- _Task requirements_:
All lines from the one that has "This screenshot has height=411, width=650." onward to the end of the records below are to be returned exactly; pictures are to be skipped.

[Items from a dataset]

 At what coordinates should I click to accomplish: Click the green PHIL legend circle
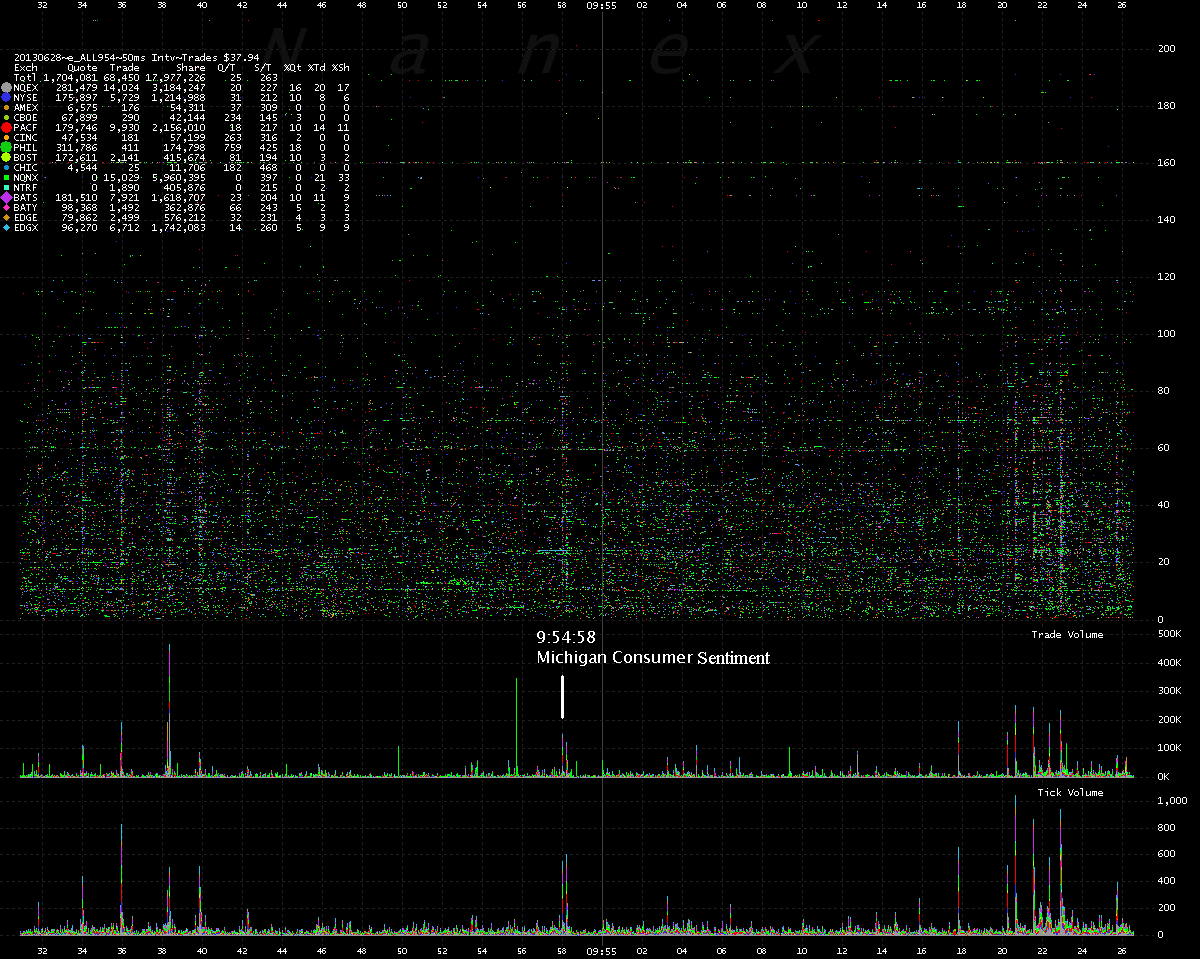tap(6, 147)

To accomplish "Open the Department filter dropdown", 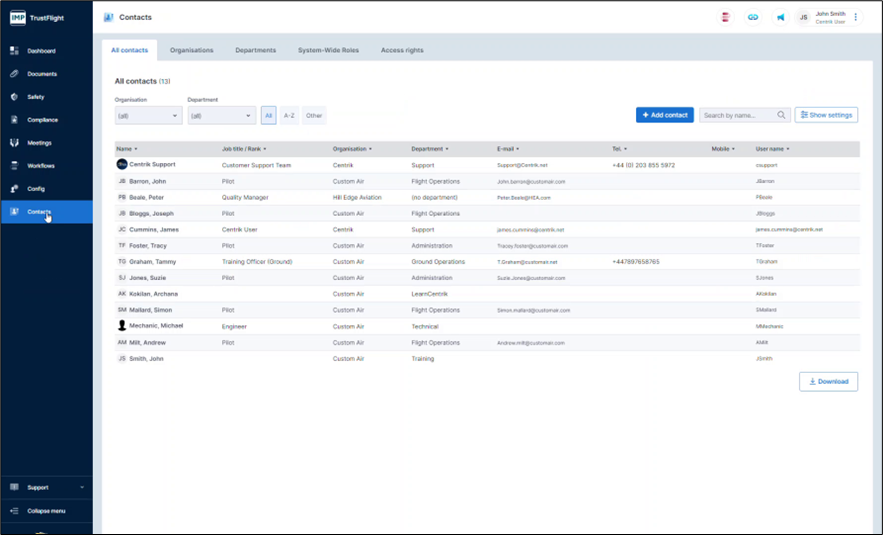I will pos(221,116).
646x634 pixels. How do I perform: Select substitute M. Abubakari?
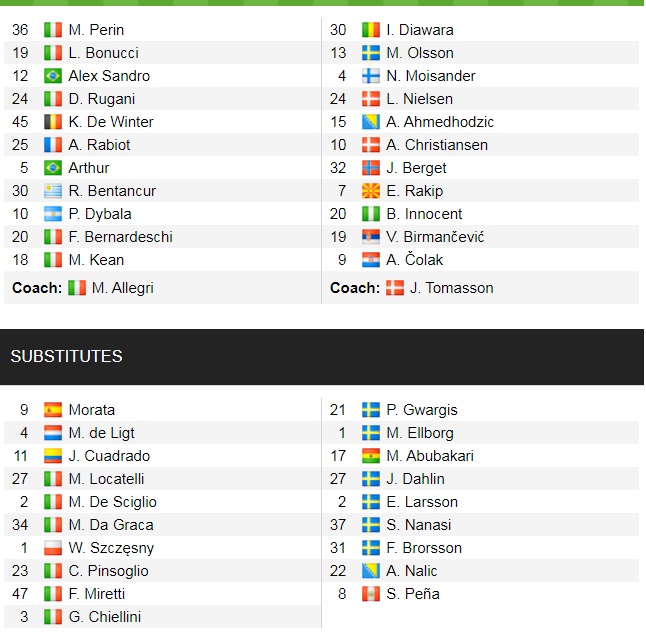(x=430, y=456)
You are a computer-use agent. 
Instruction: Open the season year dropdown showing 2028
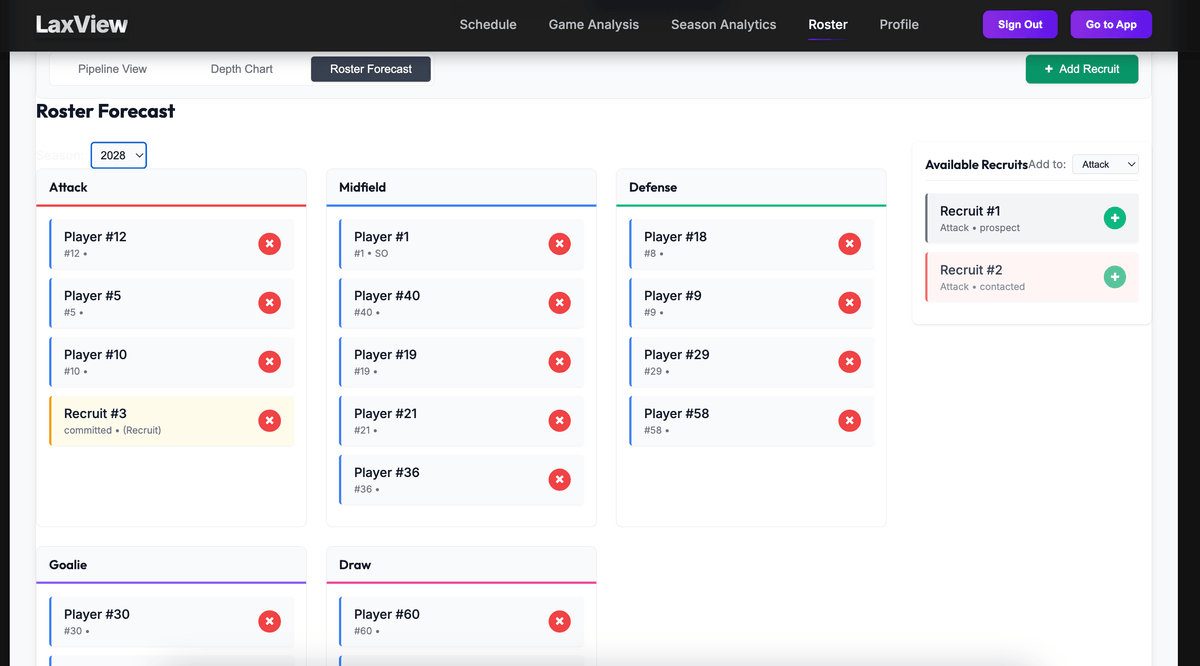[118, 155]
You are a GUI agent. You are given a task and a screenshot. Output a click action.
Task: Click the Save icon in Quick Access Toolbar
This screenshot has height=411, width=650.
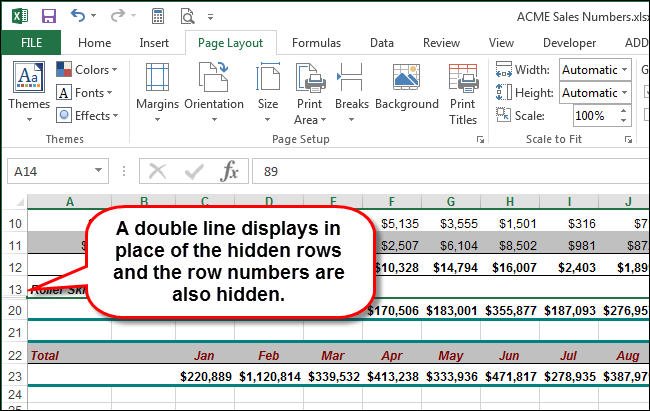tap(47, 16)
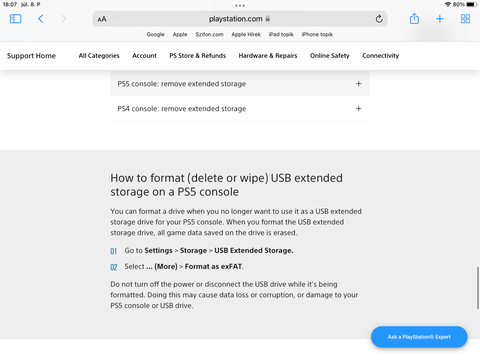The height and width of the screenshot is (360, 480).
Task: Open the Szifon.com bookmark
Action: tap(209, 34)
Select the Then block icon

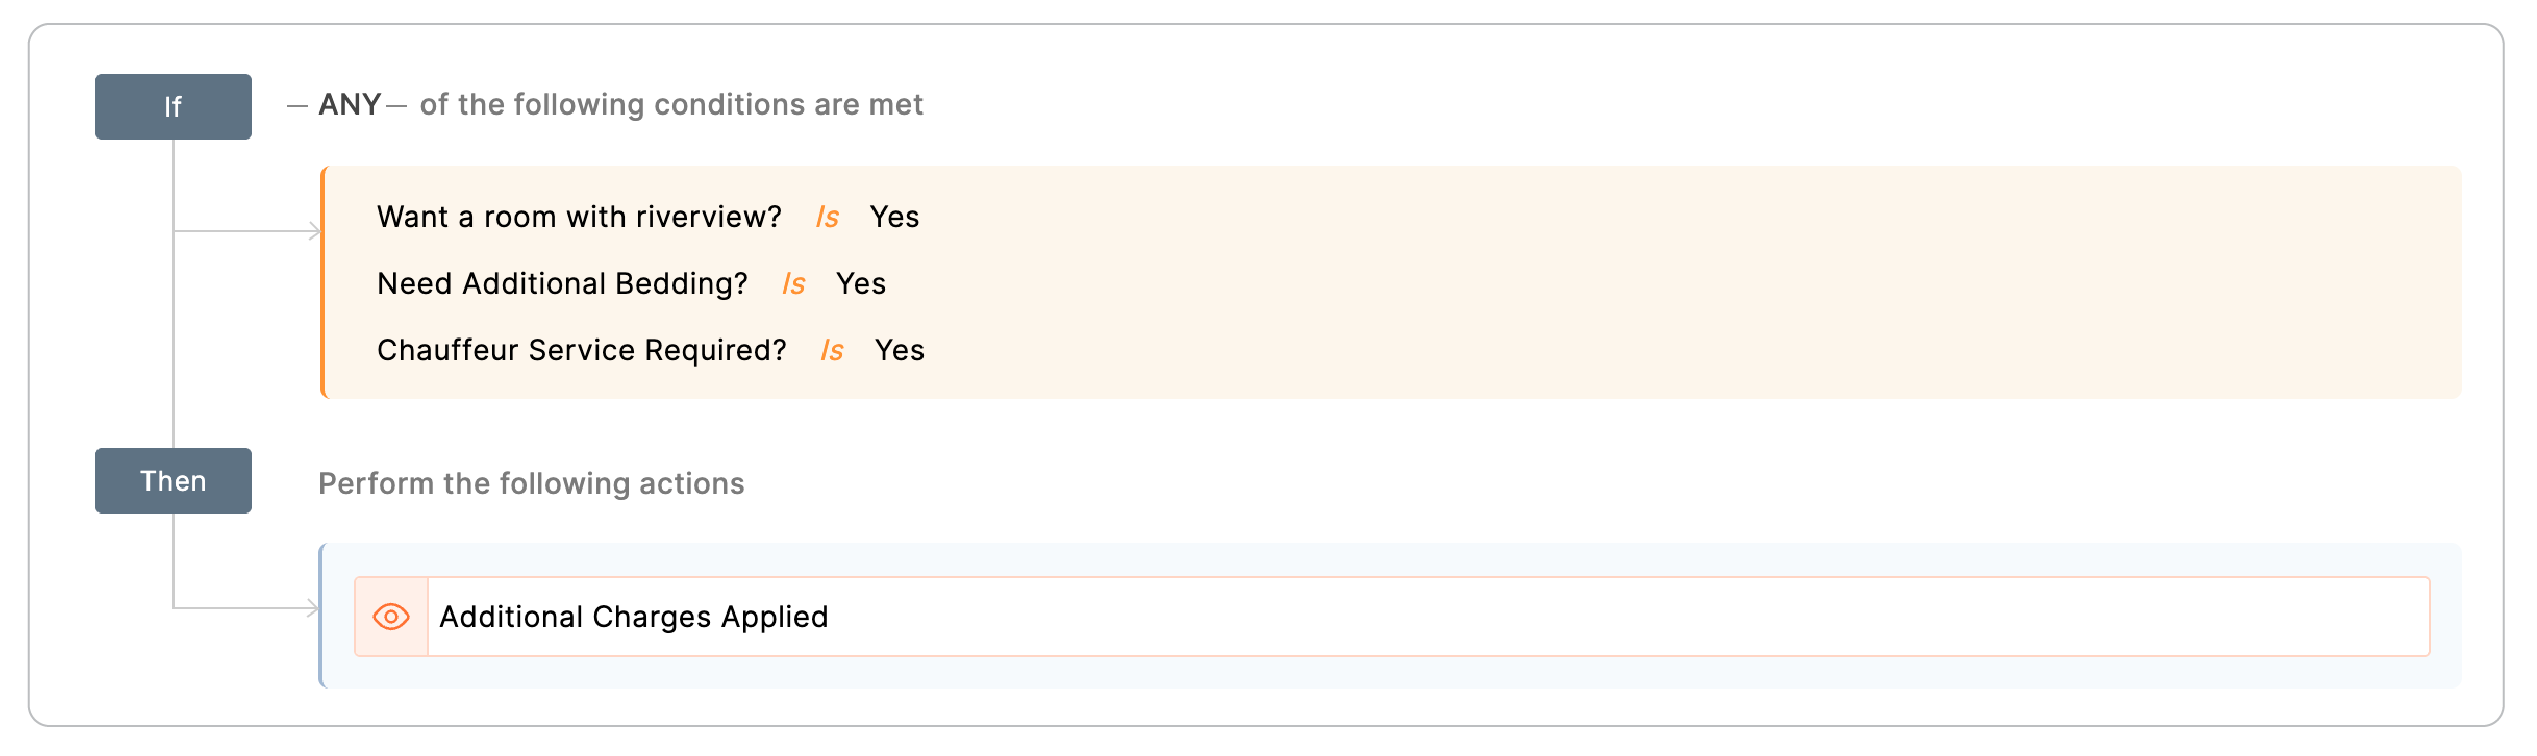(x=172, y=481)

- _Response to the task_:
This screenshot has height=411, width=650.
tap(47, 16)
The height and width of the screenshot is (360, 480).
Task: Open the Szifon.com bookmark
Action: tap(209, 34)
Select the Then block icon

(x=172, y=481)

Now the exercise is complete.